OK, so I went to a concert with open seating at the Kennedy Center last night (Last Train Home at the Millennium Stage)and the circumstances brought to mind this classic Dave Barry column:
You Know Who You Are
Particularly rule number 6:
6. At a movie theater, you may save seats for a few people if the theater is not crowded. If the theater is crowded, you may save seats only if the people you're saving them for are on the premises, defined as ''in the building or the parking lot.'' If the previews of coming attractions have started, and the theater is filling up, and you're still defending seats for theoretical people who have not yet arrived, and an actual person attempts to sit down, and you hiss ''That's saved,'' and the person ''accidentally'' trips and spills that stanky movie-theater nacho cheese all over your hair, and you press assault charges, and we get selected to serve on the jury, we're voting for acquittal.
and rule number 8:
8. At class plays, music recitals, graduations, etc., you may save a few seats for your IMMEDIATE FAMILY, and then only for a reasonable time. You may not arrive an hour early and squat at the end of a row, or even two rows, and save large blocs of seats for relatives so distant that some of them are not even vertebrates.
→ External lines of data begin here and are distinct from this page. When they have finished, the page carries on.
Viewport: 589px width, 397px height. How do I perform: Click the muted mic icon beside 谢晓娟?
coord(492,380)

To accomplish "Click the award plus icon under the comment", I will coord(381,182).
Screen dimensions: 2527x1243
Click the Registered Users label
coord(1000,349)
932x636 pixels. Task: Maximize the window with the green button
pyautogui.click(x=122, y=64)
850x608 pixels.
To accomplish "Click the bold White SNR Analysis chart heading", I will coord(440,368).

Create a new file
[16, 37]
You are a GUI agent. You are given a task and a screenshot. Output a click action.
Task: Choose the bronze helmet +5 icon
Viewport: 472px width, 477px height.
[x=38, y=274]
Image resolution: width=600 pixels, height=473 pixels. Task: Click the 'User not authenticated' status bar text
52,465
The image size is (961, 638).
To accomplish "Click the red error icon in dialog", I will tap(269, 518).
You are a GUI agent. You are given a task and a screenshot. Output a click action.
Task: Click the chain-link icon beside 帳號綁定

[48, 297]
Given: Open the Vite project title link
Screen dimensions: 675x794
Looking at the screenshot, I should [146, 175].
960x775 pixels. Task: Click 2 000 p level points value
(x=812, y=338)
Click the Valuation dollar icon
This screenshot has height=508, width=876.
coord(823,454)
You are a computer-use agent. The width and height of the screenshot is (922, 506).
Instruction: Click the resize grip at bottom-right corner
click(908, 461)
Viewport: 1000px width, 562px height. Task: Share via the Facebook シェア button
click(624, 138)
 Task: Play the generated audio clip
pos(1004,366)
NOTE: This rule applies even if you have turned the seating area into an indoor yard sale by marking each ''saved'' seat with a personal item such as a sweater, purse, sock, brassiere, etc.
EXCEPTION: If we see a seat marked by dentures, we're sitting somewhere else.
One would think such rules wouldn't need to be stated at a hoity toity venue such as the Kennedy Center. Alas, rudeness crosses all socio-economic categories.